La mitad de la estancia estaba repleta de sacos de granos que llegaban hasta el techo. En la otra, había un semicírculo de hombres arrodillados delante de una de las paredes desnudas. Todos parecían llevar los jubones de cuero y el corte de pelo redondeado de los criados de bajo rango. No se veían coletas de guerreros ni libreas. No había ninguno que pudiera traicionarlo accidentalmente. «¿Y qué posibilidades hay de que lo hagan a propósito?» El repiqueteo de los dados sonó entre sus quedos murmullos y alguien lanzó una estridente carcajada al ver el resultado de la tirada.
Loial estaba observando cómo jugaban, frotándose pensativamente la barbilla con un dedo más grueso que el pulgar de un hombre corpulento, con la cabeza apenas a dos palmos de las vigas del techo. Ninguno de los jugadores le dirigía la mirada. Los Ogier no eran precisamente numerosos en las Tierras Fronterizas, ni en ningún otro país, pero allí los conocían y aceptaban y, además, Loial había permanecido en Fal Dara el tiempo suficiente como para suscitar ya pocos comentarios. La oscura túnica de rígido cuello del Ogier estaba abotonada de arriba abajo, con unos faldones que caían sobre la parte superior de sus botas de caña alta, y uno de los grandes bolsillos estaba abultado y hundido por el peso de algo. Libros, suponía Rand. Aun mirando cómo los hombres jugaban a los dados, Loial no se encontraba lejos de un libro.
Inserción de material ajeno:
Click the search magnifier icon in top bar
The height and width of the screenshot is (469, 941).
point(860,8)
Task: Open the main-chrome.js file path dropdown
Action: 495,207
A pesar de la situación, Rand esbozó una sonrisa. A menudo Loial lo inducía a hacerlo. El Ogier poseía tantos conocimientos sobre algunos temas, y tan pocos sobre otros y parecía tan ansioso por saberlo todo… Rand, no obstante, aún recordaba su primer encuentro con Loial, con sus orejas copetudas, sus cejas que colgaban como largos bigotes y su nariz casi tan amplia como su rostro… Entonces lo había confundido con un trolloc, algo de lo que aún se avergonzaba al rememorarlo. Ogier y trollocs. Myrddraal y seres surgidos de los entresijos de oscuros cuentos. Entes pertenecientes a las historias y leyendas. Así los había considerado él antes de abandonar el Campo de Emond. Sin embargo, desde que había salido del hogar había visto demasiadas historias que tomaban carta de realidad como para volver a sentirse a buen recaudo. Aes Sedai y observadores invisibles, y un viento que atrapaba y retenía. Su sonrisa se desvaneció rápidamente.
—Todas las historias son reales —afirmó en voz baja.
Loial agitó las orejas y giró la cabeza hacia Rand. Al advertir de quién se trataba, la cara del Ogier se iluminó con una sonrisa antes de aproximarse a él.
—Ah, eres tú. —Su voz era un profundo fragor similar al aleteo de un abejorro—. No te he visto en la ceremonia de bienvenida. Era algo que no había presenciado anteriormente. Dos cosas: la bienvenida shienariana y la Sede Amyrlin. Parece cansada, ¿no crees? No debe de ser fácil ser Amyrlin. Peor que ser uno de los mayores, supongo. —Abrió una pausa y adoptó un aire pensativo, que sólo duró breves instantes—. Dime, Rand, ¿tú también juegas a los dados? Aquí tienen un juego simple, con tres dados solamente. En el stedding usamos cuatro. Pero no me dejan jugar. Sólo me dicen «Gloria a los constructores» y no apuestan contra mí. No me parece justo, ¿y a ti? Los dados que utilizan son bastante pequeños —miró ceñudo una de sus manos, lo bastante grande como para cubrir la cabeza de un humano—, pero continúo opinando…
Rand lo agarró del brazo, interrumpiéndolo. «¡Los constructores!»